Japanese honeysuckle can gradually kill large trees and understory plants by blocking
sunlight from reaching their leaves. It is suspected to have the highest rate of spread among invasive
plants in North Carolina, multiplying above-ground via horizontal and vertical runners and below-ground
with rhizomes as well as by berries dispersed by birds and small animals.
It’s extremely difficult to remove.
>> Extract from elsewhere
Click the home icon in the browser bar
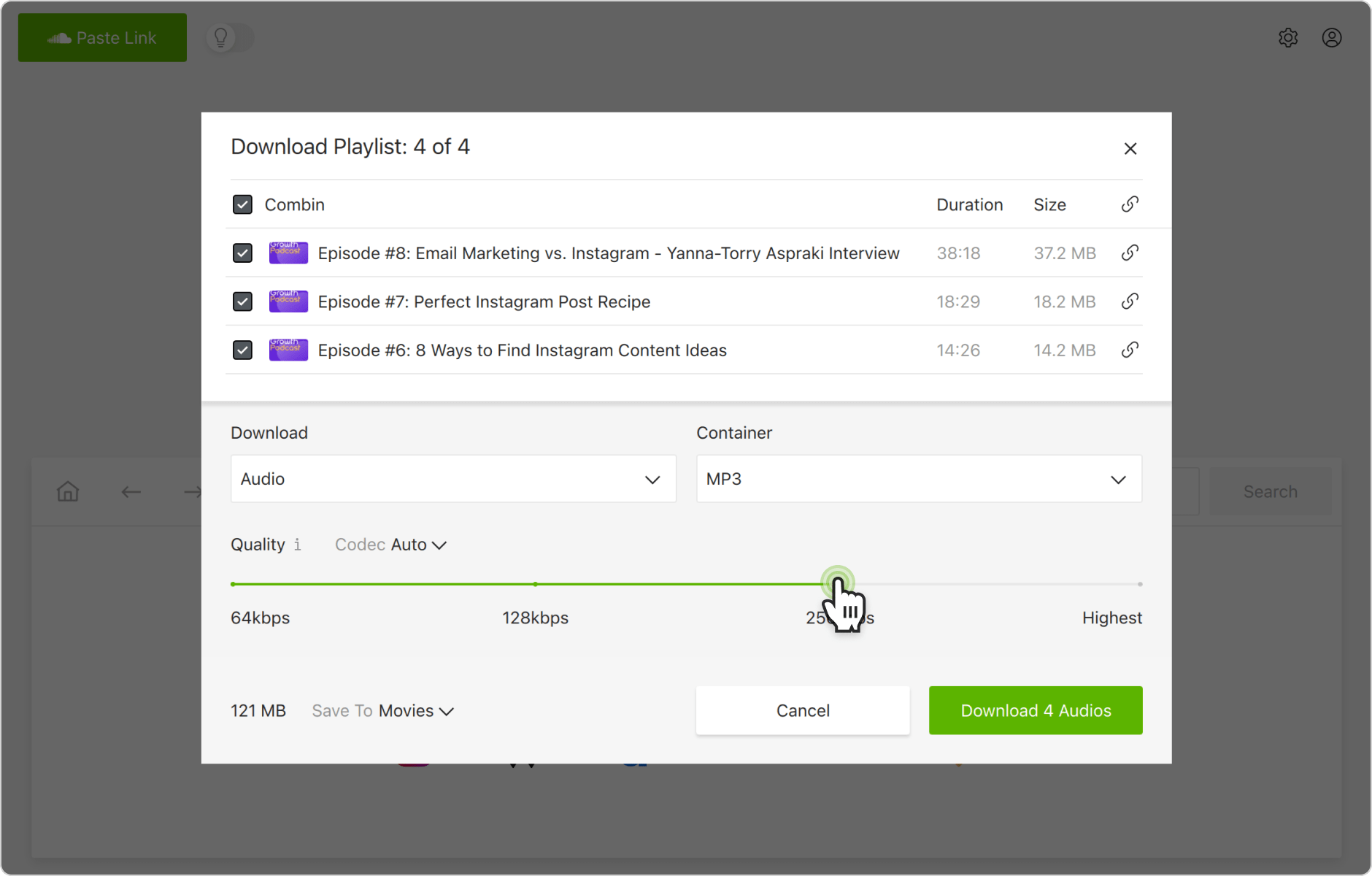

Cutting stimulates dense regrowth, so while repeated manual pulling may
eradicate small patches, well-timed application of herbicide is the only method of control known to be effective on
large, well-established stands.
MULTIFLORA ROSE/HEDGE ROSE Rosa multiflora
Though it provides months of color with fragrant, white to pale pink flowers in early summer
and tiny red fruit from summer to winter, this thorny shrub forms impenetrable thickets that
crowd out native vegetation.
Once encouraged by the U.S. Soil Conservation Service for erosion control and natural live-stock
fencing, multiflora rose thrives in a variety of conditions and is found throughout North
Carolina, reproducing by rooting the tips of arching branches and by producing up to a million
seeds a year, which are dispersed by birds.
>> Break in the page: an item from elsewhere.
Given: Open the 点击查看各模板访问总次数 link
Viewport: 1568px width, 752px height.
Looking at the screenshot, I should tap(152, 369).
When small, these shrubs can be dug out by hand. Larger plants can by pulled out with a
truck or tractor, and careful herbicide application is effective.
CHINESE PRIVET Ligustrum sinense
An evergreen shrub that grows up to 15 feet, Chinese privet was introduced in the U.S. as an ornamental garden and
hedge plant and quickly escaped from cultivation. It threatens both wetland and woodlands in North Carolina, outcom-peting
native species for sunlight and nutrients.
Chinese privet matures quickly, reproduces by root sprouts and by seeds spread by birds, and is very difficult to
eradicate once established. Seedlings can be pulled by hand, and aggressive mowing can tame but not eliminate
more mature plants. Targeted application of herbicides during cooler weather when native plants are dormant may kill
Chinese privet, but the application should be repeated the next year and the area monitored closely for root suckers.
ENGLISH IVY Hedera helix
Likely brought to the Americas by European immigrants as an ornamental vine, English ivy remains available for purchase
as a low-maintenance ground cover. Once established, English ivy is extremely hardy in North Carolina and has escaped
cultivation, establishing itself in nearly every imaginable landscape, including woodlands, coastal areas, forests, wetlands,
and abandoned structures in rural, urban, and suburban areas.
The ivy spreads by fruit dispersed by birds, by extending along the ground, and by climbing any available surface. English
ivy starves and kills large trees as well as small ones by engulfing branches and depriving the tree’s leaves of sunlight. The
added weight of the ivy on these weakened trees makes them more likely to fall in a hurricane. On the ground, the dense
growth of this invasive plant shades out low-growing native species.
Small patches growing on the ground can be managed with persistent hand-pulling and mulching. To remove vines from
trees, cut a section of the vine out near the ground. Paint both exposed ends with an herbicide to prevent resprouting and
leave the vines in place to die before peeling them off the trunk. Pulling the vines immediately can break off chunks of tree
bark, causing additional damage to the tree.
Large infestations may require foliar applications of chemical herbicides, which should be carried out during fall and
winter when native plants are dormant.